# Task goal
Swap each occurrence of "GUI agent" in the lines below for "GUI assistant", and leave everything else unchanged.

Entries on locating words and elements
--*--

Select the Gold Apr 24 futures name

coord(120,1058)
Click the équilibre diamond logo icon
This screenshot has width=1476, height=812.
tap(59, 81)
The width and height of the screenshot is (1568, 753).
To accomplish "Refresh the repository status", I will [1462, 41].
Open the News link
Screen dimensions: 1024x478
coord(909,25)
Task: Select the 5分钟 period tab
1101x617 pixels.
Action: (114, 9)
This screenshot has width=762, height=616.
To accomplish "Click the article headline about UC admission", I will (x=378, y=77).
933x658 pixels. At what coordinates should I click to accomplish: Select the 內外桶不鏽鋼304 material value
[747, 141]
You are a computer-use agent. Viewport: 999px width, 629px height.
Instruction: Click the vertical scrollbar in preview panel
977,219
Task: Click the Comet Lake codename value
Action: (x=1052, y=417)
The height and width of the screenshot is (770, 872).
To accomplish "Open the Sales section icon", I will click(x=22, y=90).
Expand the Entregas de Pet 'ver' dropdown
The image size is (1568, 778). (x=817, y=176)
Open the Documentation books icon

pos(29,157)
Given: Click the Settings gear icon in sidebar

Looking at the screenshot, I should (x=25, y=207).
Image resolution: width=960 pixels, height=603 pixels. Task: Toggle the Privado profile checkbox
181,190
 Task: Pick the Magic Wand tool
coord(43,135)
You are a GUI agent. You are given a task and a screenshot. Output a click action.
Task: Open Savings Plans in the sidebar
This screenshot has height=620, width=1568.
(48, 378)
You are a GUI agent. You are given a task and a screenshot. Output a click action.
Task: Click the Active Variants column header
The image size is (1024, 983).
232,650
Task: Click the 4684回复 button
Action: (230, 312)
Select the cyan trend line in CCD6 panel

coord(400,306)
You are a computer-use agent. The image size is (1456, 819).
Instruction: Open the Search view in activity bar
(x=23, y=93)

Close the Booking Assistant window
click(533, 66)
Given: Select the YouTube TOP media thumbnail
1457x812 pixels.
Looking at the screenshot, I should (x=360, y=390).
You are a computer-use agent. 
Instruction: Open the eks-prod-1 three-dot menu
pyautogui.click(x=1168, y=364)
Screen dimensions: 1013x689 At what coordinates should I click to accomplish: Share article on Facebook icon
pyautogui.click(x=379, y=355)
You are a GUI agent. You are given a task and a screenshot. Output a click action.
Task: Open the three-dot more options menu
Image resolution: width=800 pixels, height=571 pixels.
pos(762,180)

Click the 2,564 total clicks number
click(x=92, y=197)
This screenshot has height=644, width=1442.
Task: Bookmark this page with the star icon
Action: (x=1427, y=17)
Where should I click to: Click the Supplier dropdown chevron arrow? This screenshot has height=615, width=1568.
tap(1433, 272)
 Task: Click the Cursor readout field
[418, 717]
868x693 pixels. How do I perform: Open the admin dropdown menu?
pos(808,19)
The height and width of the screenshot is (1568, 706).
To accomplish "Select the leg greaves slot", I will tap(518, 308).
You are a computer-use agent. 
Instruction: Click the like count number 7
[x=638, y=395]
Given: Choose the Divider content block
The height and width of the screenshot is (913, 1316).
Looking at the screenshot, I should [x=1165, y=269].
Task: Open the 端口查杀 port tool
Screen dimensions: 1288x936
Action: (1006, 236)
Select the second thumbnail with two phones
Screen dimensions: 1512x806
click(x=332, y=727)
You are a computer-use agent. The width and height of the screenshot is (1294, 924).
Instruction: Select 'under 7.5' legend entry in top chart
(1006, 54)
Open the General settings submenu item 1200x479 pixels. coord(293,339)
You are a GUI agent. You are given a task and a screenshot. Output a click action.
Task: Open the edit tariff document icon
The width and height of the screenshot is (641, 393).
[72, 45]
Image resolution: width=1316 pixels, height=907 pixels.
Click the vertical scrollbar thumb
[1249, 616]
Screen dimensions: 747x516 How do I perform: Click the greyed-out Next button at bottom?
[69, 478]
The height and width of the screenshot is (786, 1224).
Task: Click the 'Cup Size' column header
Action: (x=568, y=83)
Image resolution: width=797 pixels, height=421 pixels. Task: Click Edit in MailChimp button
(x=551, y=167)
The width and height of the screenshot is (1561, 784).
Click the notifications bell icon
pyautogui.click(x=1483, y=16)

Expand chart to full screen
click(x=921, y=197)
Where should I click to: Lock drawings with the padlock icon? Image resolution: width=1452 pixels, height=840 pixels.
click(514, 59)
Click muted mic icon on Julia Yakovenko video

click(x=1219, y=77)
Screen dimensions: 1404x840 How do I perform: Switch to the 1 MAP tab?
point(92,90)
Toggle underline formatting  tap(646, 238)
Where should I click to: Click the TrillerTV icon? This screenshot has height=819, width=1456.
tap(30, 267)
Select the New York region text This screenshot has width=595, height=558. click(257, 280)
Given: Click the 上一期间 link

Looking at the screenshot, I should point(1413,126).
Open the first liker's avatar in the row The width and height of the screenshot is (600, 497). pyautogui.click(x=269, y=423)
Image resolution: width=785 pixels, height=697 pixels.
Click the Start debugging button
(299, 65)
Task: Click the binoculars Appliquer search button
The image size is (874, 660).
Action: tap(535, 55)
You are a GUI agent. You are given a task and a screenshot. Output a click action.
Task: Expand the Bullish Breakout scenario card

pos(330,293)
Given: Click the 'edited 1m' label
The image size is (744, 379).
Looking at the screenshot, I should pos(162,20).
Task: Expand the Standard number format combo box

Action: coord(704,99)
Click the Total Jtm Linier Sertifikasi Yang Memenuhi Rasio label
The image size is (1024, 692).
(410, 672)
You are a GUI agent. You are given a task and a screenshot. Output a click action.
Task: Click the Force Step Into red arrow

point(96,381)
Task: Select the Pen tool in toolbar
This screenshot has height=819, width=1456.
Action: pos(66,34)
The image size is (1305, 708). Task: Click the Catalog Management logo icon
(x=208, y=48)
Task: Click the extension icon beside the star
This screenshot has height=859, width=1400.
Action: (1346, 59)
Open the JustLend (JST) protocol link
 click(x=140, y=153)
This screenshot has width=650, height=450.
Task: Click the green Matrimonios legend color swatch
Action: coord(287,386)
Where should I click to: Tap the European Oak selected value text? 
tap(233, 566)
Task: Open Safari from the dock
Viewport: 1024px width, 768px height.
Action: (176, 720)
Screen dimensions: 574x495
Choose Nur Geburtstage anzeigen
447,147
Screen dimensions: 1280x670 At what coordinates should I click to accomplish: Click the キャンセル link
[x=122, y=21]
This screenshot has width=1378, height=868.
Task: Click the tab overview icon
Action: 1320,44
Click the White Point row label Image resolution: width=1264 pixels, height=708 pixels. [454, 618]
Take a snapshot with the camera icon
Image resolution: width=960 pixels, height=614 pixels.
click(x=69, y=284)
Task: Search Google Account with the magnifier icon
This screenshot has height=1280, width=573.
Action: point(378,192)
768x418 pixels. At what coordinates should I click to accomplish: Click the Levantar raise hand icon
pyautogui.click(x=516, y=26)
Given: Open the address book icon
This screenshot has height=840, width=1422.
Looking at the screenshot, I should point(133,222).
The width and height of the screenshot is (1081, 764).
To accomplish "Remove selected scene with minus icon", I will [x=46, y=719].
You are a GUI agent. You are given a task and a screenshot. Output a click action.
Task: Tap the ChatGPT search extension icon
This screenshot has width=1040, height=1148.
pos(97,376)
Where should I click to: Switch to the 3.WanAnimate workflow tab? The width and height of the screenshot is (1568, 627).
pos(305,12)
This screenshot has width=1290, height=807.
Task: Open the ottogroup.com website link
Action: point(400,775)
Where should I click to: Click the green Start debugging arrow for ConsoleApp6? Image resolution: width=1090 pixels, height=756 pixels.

--*--

# Task solution
Select the Gold Apr 24 futures name

coord(120,1058)
Click the équilibre diamond logo icon
This screenshot has width=1476, height=812.
tap(59, 81)
The width and height of the screenshot is (1568, 753).
To accomplish "Refresh the repository status", I will [1462, 41].
Open the News link
Screen dimensions: 1024x478
coord(909,25)
Task: Select the 5分钟 period tab
1101x617 pixels.
Action: (114, 9)
This screenshot has width=762, height=616.
To accomplish "Click the article headline about UC admission", I will (x=378, y=77).
933x658 pixels. At what coordinates should I click to accomplish: Select the 內外桶不鏽鋼304 material value
[747, 141]
You are a computer-use agent. Viewport: 999px width, 629px height.
Instruction: Click the vertical scrollbar in preview panel
977,219
Task: Click the Comet Lake codename value
Action: (x=1052, y=417)
The height and width of the screenshot is (770, 872).
To accomplish "Open the Sales section icon", I will click(x=22, y=90).
Expand the Entregas de Pet 'ver' dropdown
The image size is (1568, 778). (x=817, y=176)
Open the Documentation books icon

pos(29,157)
Given: Click the Settings gear icon in sidebar

Looking at the screenshot, I should (x=25, y=207).
Image resolution: width=960 pixels, height=603 pixels. Task: Toggle the Privado profile checkbox
181,190
 Task: Pick the Magic Wand tool
coord(43,135)
You are a GUI assistant. You are given a task and a screenshot. Output a click action.
Task: Open Savings Plans in the sidebar
This screenshot has height=620, width=1568.
(48, 378)
You are a GUI assistant. You are given a task and a screenshot. Output a click action.
Task: Click the Active Variants column header
The image size is (1024, 983).
232,650
Task: Click the 4684回复 button
Action: (230, 312)
Select the cyan trend line in CCD6 panel

coord(400,306)
You are a computer-use agent. The image size is (1456, 819).
Instruction: Open the Search view in activity bar
(x=23, y=93)

Close the Booking Assistant window
click(533, 66)
Given: Select the YouTube TOP media thumbnail
1457x812 pixels.
Looking at the screenshot, I should (x=360, y=390).
You are a computer-use agent. 
Instruction: Open the eks-prod-1 three-dot menu
pyautogui.click(x=1168, y=364)
Screen dimensions: 1013x689 At what coordinates should I click to accomplish: Share article on Facebook icon
pyautogui.click(x=379, y=355)
You are a GUI assistant. You are given a task and a screenshot. Output a click action.
Task: Open the three-dot more options menu
Image resolution: width=800 pixels, height=571 pixels.
pos(762,180)

Click the 2,564 total clicks number
click(x=92, y=197)
This screenshot has height=644, width=1442.
Task: Bookmark this page with the star icon
Action: (x=1427, y=17)
Where should I click to: Click the Supplier dropdown chevron arrow? This screenshot has height=615, width=1568.
tap(1433, 272)
 Task: Click the Cursor readout field
[418, 717]
868x693 pixels. How do I perform: Open the admin dropdown menu?
pos(808,19)
The height and width of the screenshot is (1568, 706).
To accomplish "Select the leg greaves slot", I will tap(518, 308).
You are a computer-use agent. 
Instruction: Click the like count number 7
[x=638, y=395]
Given: Choose the Divider content block
The height and width of the screenshot is (913, 1316).
Looking at the screenshot, I should [x=1165, y=269].
Task: Open the 端口查杀 port tool
Screen dimensions: 1288x936
Action: (1006, 236)
Select the second thumbnail with two phones
Screen dimensions: 1512x806
click(x=332, y=727)
You are a computer-use agent. The width and height of the screenshot is (1294, 924).
Instruction: Select 'under 7.5' legend entry in top chart
(1006, 54)
Open the General settings submenu item 1200x479 pixels. coord(293,339)
You are a GUI assistant. You are given a task and a screenshot. Output a click action.
Task: Open the edit tariff document icon
The width and height of the screenshot is (641, 393).
[72, 45]
Image resolution: width=1316 pixels, height=907 pixels.
Click the vertical scrollbar thumb
[1249, 616]
Screen dimensions: 747x516 How do I perform: Click the greyed-out Next button at bottom?
[69, 478]
The height and width of the screenshot is (786, 1224).
Task: Click the 'Cup Size' column header
Action: (x=568, y=83)
Image resolution: width=797 pixels, height=421 pixels. Task: Click Edit in MailChimp button
(x=551, y=167)
The width and height of the screenshot is (1561, 784).
Click the notifications bell icon
pyautogui.click(x=1483, y=16)

Expand chart to full screen
click(x=921, y=197)
Where should I click to: Lock drawings with the padlock icon? Image resolution: width=1452 pixels, height=840 pixels.
click(514, 59)
Click muted mic icon on Julia Yakovenko video

click(x=1219, y=77)
Screen dimensions: 1404x840 How do I perform: Switch to the 1 MAP tab?
point(92,90)
Toggle underline formatting  tap(646, 238)
Where should I click to: Click the TrillerTV icon? This screenshot has height=819, width=1456.
tap(30, 267)
Select the New York region text This screenshot has width=595, height=558. click(257, 280)
Given: Click the 上一期间 link

Looking at the screenshot, I should point(1413,126).
Open the first liker's avatar in the row The width and height of the screenshot is (600, 497). pyautogui.click(x=269, y=423)
Image resolution: width=785 pixels, height=697 pixels.
Click the Start debugging button
(299, 65)
Task: Click the binoculars Appliquer search button
The image size is (874, 660).
Action: tap(535, 55)
You are a GUI assistant. You are given a task and a screenshot. Output a click action.
Task: Expand the Bullish Breakout scenario card

pos(330,293)
Given: Click the 'edited 1m' label
The image size is (744, 379).
Looking at the screenshot, I should pos(162,20).
Task: Expand the Standard number format combo box

Action: coord(704,99)
Click the Total Jtm Linier Sertifikasi Yang Memenuhi Rasio label
The image size is (1024, 692).
(410, 672)
You are a GUI assistant. You are given a task and a screenshot. Output a click action.
Task: Click the Force Step Into red arrow

point(96,381)
Task: Select the Pen tool in toolbar
This screenshot has height=819, width=1456.
Action: pos(66,34)
The image size is (1305, 708). Task: Click the Catalog Management logo icon
(x=208, y=48)
Task: Click the extension icon beside the star
This screenshot has height=859, width=1400.
Action: (1346, 59)
Open the JustLend (JST) protocol link
 click(x=140, y=153)
This screenshot has width=650, height=450.
Task: Click the green Matrimonios legend color swatch
Action: coord(287,386)
Where should I click to: Tap the European Oak selected value text? 
tap(233, 566)
Task: Open Safari from the dock
Viewport: 1024px width, 768px height.
Action: (176, 720)
Screen dimensions: 574x495
Choose Nur Geburtstage anzeigen
447,147
Screen dimensions: 1280x670 At what coordinates should I click to accomplish: Click the キャンセル link
[x=122, y=21]
This screenshot has width=1378, height=868.
Task: Click the tab overview icon
Action: 1320,44
Click the White Point row label Image resolution: width=1264 pixels, height=708 pixels. [454, 618]
Take a snapshot with the camera icon
Image resolution: width=960 pixels, height=614 pixels.
click(x=69, y=284)
Task: Search Google Account with the magnifier icon
This screenshot has height=1280, width=573.
Action: point(378,192)
768x418 pixels. At what coordinates should I click to accomplish: Click the Levantar raise hand icon
pyautogui.click(x=516, y=26)
Given: Open the address book icon
This screenshot has height=840, width=1422.
Looking at the screenshot, I should point(133,222).
The width and height of the screenshot is (1081, 764).
To accomplish "Remove selected scene with minus icon", I will [x=46, y=719].
You are a GUI assistant. You are given a task and a screenshot. Output a click action.
Task: Tap the ChatGPT search extension icon
This screenshot has width=1040, height=1148.
pos(97,376)
Where should I click to: Switch to the 3.WanAnimate workflow tab? The width and height of the screenshot is (1568, 627).
pos(305,12)
This screenshot has width=1290, height=807.
Task: Open the ottogroup.com website link
Action: point(400,775)
Where should I click to: Click the green Start debugging arrow for ConsoleApp6? Image resolution: width=1090 pixels, height=756 pixels.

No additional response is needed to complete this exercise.